シュルレアリスムを「許すこと」と解釈してみる

 ダダイズム同様、シュルレアリスムの作品はもう全部、はちゃめちゃです。それは、理性のフィルターを通していないし、論理的なことを否定しているから。「1+1は?」と聞かれて「もみあげ」と答えてもおかしくはない。そりゃもうわけがわかりませんが、すべてを「受け入れる」というのがシュルレアリスムのミソです

 前述したダリの得意な表現に「柔らかい時計」があります。しかし「こんなにぐにゃぐにゃした時計、時間がわかんねぇよ」と言う人は誰もいません。

サルバドール・ダリ『時計のプロフィール』(1984年)

 作品に対して「いや、ここの色合いはもっとこうしたほうが……」とか「パーツがズレてる……」とか、そういう問答をすること自体が無意味なんです。なぜなら、シュルレアリストの思想に「魅力的に見せよう」という気なんてなく、ただ自分の本質(とだけ向き合っている)からです。

 私はシュルレアリスムについて「どんなに(世間的に)おかしなことも、ぜんぶ許して認めてあげること」と、ちょっと拡大して解釈しています。すると鑑賞者自体も「自由」になれるんですよね。

 例えば、「この色のほうがいい」や「この線の引き方が甘い」といった見方をする背景には、「鑑賞者自身の人生」が反映されていると思うんです。「生きてきたなかで覚えた自分の常識」があるからこそ、何かを否定する。これはある意味で「呪われている」といってもいいかもしれません。

 私は、シュルレアリスムの姿勢ですべてを受け入れることで、呪いがリセットされる感覚があるんですね。あくまで個人的な解釈ですが、この「優しい世界」がシュルレアリスムの魅力だと思っています。

アートが「生き方」まで拡大した20世紀初頭

 ダダイズムとシュルレアリスムはもはや技法や画法という領域ではない。

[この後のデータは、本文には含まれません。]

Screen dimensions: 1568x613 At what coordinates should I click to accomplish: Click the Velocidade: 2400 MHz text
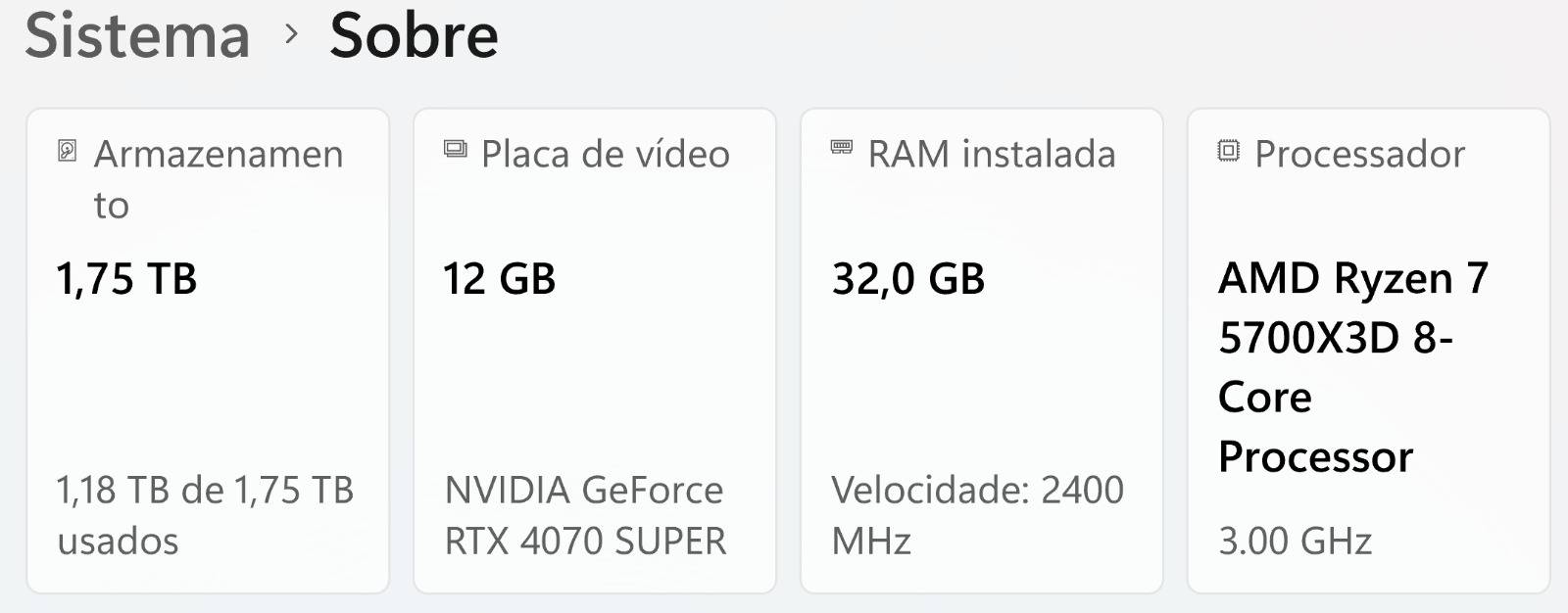[977, 514]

哲学とか生き方とか、そういう話なんです。この時代からアートは技法だけでなく「人の生き方」まで昇華したのだと思います。

 個人的には「今まさに、ダダイズムやシュルレアリスム的な考えが人を救うんじゃないか」と考えています。数年前からコンプライアンスが厳しくなり、芸能人は今まで以上に世間のイメージを気にするようになりました。一般人も毎日のようにSNSから刺激を受けて「周りからどう見られているか」という、パブリックイメージを気にしてしまうことがあるかもしれません。

 他人を意識して「自分のイメージに反したくない」と思うと、自由がどんどん制限されていってしまいます。すると、やっぱり疲れてしまうことがあるかもしれません。その根底にはすべて「理性」が存在しているんですね。人間に備わっている「理性」はとても便利ですが、たまーにハンパじゃなくめんどくさい存在になります。「あれをすると角が立つし、これをすると嫌われるかもしれないし……」と、がんじがらめになることもあるでしょう。

 そこで、シュルレアリスムの精神が役に立つのではないか、と。いったん、いろいろ考えるのをやめて、自分の感覚で動いてみるのも大事です。とはいえ、常に理性を失うと「シンプルにヤバい奴」になります。だから、あくまで「たまには」理性を取り払って、周りの目を気にせずに生きてみるのもいいのではないでしょうか。